Hoofdstuk 41
Na de lange reis viel het niet mee om stil te zitten en niets te doen. Ingrid probeerde haar ongerustheid en twijfel van zich af te zetten en er ontspannen maar ernstig uit te zien. Vroeger was het een spelletje geweest om haar gevoelens niet bloot te geven, maar dat was het allang niet meer. Ze vroeg zich af wat Wegsneller, op wiens gezicht alleen geduld stond te lezen, zou denken.
De kinderen stonden openlijk over de grote hond te praten en zich af te vragen of hij gevaarlijk zou zijn. Een paar van hen hadden stenen opgepakt toen de honden uit de stad om de nieuwkomer heen begonnen te draaien. Boy, de kruising van een Noorse en een Inuit-hond, was groter dan het grootste plaatselijke exemplaar en hij had een dikkere vacht. Hij zou ze stuk voor stuk aan kunnen, maar niet allemaal tegelijk. Een aanval leek onvermijdelijk, maar zou het slechts één hond zijn of de hele meute?
Het gedrentel hield op. Een moment later viel de leider van de meute Boy aan. De twee honden raakten in een fel gevecht gewikkeld. Ingrid keek om maar ze kon niet precies zien wat er gebeurde zonder op te staan. Ze was niet bang voor Boy, maar ze hoopte wel dat hij de andere hond niet zou doodbijten. Dan zou de eigenaar misschien zo boos worden dat hij zou eisen dat ze weggestuurd zouden worden. Maar zelfs als ze zich vrijuit had kunnen bewegen, had ze toch niets kunnen doen.
Ze maakten zo'n lawaai dat er nog meer mensen door de ingang naar buiten kwamen om naar het gevecht te kijken. 'Wacht,' zei de stem van een man achter haar. 'Laten we maar eens zien wat die nieuwe kan.' Toen hij naar de jongens toe liep, zag Ingrid een breedgeschouderde, lange man met een slordige, grijzende oorlogskuif. De jongens gehoorzaamden onmiddellijk en legden hun stenen neer.

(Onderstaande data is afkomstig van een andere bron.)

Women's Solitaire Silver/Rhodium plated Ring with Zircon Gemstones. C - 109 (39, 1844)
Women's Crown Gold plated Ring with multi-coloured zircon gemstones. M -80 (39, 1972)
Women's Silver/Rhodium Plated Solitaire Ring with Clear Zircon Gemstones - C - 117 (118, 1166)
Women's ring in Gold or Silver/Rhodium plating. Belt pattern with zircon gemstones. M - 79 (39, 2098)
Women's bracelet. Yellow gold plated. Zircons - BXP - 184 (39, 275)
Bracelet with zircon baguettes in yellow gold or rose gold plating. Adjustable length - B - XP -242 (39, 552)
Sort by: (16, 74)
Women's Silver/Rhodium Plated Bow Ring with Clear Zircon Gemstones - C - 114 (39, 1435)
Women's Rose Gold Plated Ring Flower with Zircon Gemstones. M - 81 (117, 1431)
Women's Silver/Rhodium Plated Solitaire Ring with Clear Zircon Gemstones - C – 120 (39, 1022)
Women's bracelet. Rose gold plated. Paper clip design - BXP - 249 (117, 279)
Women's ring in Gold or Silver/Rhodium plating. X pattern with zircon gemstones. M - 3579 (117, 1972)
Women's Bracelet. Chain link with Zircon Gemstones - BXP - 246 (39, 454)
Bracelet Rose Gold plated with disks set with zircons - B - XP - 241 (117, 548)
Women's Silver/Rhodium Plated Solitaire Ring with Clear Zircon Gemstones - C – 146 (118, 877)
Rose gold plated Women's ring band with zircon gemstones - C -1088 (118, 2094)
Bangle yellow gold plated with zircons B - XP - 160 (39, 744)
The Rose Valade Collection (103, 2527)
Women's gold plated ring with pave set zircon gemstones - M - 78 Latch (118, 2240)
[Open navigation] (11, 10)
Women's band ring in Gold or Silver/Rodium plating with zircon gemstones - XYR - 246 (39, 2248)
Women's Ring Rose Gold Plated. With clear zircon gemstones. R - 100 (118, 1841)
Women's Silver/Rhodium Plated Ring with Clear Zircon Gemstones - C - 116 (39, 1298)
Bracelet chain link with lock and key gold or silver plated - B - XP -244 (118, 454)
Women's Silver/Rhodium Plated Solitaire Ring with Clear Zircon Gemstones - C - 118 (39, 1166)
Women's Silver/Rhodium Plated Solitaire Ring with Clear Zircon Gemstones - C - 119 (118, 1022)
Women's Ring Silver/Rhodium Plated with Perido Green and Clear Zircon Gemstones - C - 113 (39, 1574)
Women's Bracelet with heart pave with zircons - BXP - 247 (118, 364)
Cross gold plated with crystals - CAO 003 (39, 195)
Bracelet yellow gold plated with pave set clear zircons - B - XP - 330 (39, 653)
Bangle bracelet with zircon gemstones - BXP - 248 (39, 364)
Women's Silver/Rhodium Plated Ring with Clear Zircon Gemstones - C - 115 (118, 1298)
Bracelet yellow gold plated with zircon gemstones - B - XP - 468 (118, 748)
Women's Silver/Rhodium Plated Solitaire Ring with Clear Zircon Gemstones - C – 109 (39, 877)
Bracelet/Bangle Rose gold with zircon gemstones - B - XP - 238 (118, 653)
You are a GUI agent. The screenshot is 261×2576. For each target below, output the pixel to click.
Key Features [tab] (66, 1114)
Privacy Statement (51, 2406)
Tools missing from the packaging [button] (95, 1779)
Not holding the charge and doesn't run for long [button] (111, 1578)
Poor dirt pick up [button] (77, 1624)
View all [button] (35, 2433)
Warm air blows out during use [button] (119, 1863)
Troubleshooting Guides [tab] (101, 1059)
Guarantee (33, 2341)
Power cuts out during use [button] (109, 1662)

Inmiddels was bijna de hele stad uitgelopen om de voorstelling te zien. Boys dikke vacht en zijn snelheid voorkwamen dat de andere reu zijn tanden in hem kon zetten. Met een grote sprong smeet Boy de aanvaller ondersteboven en drukte hem met zijn grote poten tegen de grond. Hij zette zijn kaken in de keel van de kleinere hond, maar toen de stadshond begon te janken ging Boy achteruit zodat de verslagen hond kon opstaan. De voormalige leider sprong op en snuffelde met de staart tussen de poten aan Boys achterste en aan zijn bek voordat hij zijn snuit likte. Binnen de kortste keren stoof de hele meute naar de bomen toe, waarbij de kleinste honden zich verdrongen om naast de zegevierende Boy te mogen lopen. Ingrid zag dat hij meteen geurvlaggen begon uit te zetten. Ze begroette zijn overwinning met een flauwe glimlach.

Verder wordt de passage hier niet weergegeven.